** Статья **
◇ ◇ ◇ ◇
Мистер Смит. Как же. Кузен Бобби Уотсон.

Миссис Смит. Кто? Бобби Уотсон?

Мистер Смит. О каком Бобби Уотсоне ты говоришь?

Миссис Смит. О Бобби Уотсоне, сыне старого Бобби Уотсона, другом дяде покойного Бобби Уотсона».

На примере французского театра абсурда хорошо видно основное отличие постпсихотического дискурса от классического психотического дискурса. Вектор, идущий от символического в случае классического психотического дискурса, минует воображаемое и доходит до реального; вектор, идущий от символического в постпсихотическом дискурсе, доходит только до воображаемого. Поэтому классический психотический дискурс всегда трагичен, даже если это вываливающиеся старухи; постпсихотический дискурс всегда немного наигран, это, так сказать, не «реальный», но лишь воображаемый «психоз» – и тем самым не подлинный психоз, так как в подлинном психозе нет места воображаемому [Лакан 1998].
◇ ◇ ◇ ◇
** Фрагмент данных **
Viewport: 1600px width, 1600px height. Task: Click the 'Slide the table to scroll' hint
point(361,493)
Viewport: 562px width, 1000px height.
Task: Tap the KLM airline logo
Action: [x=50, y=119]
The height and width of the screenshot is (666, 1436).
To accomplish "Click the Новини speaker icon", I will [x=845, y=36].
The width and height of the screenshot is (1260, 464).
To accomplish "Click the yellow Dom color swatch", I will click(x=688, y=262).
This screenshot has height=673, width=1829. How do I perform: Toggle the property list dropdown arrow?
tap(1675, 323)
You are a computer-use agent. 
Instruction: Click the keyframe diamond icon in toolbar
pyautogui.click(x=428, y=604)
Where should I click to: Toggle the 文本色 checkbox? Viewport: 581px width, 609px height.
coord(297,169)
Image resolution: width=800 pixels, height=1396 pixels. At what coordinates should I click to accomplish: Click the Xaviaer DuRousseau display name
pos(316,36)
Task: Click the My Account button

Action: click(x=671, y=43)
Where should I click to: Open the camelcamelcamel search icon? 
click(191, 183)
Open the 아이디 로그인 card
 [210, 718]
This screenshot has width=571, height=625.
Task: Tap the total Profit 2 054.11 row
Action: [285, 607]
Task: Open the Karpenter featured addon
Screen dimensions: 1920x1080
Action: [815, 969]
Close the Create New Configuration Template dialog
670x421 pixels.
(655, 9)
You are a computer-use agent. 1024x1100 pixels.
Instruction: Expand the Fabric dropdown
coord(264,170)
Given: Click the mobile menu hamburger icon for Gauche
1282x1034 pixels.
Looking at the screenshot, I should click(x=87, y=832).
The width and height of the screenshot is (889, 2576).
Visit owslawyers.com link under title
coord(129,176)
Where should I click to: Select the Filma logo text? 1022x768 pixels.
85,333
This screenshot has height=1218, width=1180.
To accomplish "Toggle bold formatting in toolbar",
◇ ◇ ◇ ◇
Изложите короче абзац статьи, который начинается словами «На примере французского театра абсурда», и сохраните его основные утверждения. Записи никак не связаны со статьей.

** Результат выполнения **
Французский театр абсурда наглядно показывает главное различие между классическим психотическим и постпсихотическим дискурсом. В классическом дискурсе вектор от символического минует воображаемое и доходит до реального, поэтому такой дискурс всегда трагичен. В постпсихотическом дискурсе вектор доходит лишь до воображаемого, поэтому он всегда немного наигран. Это воображаемый, а не подлинный психоз: в подлинном психозе воображаемому нет места.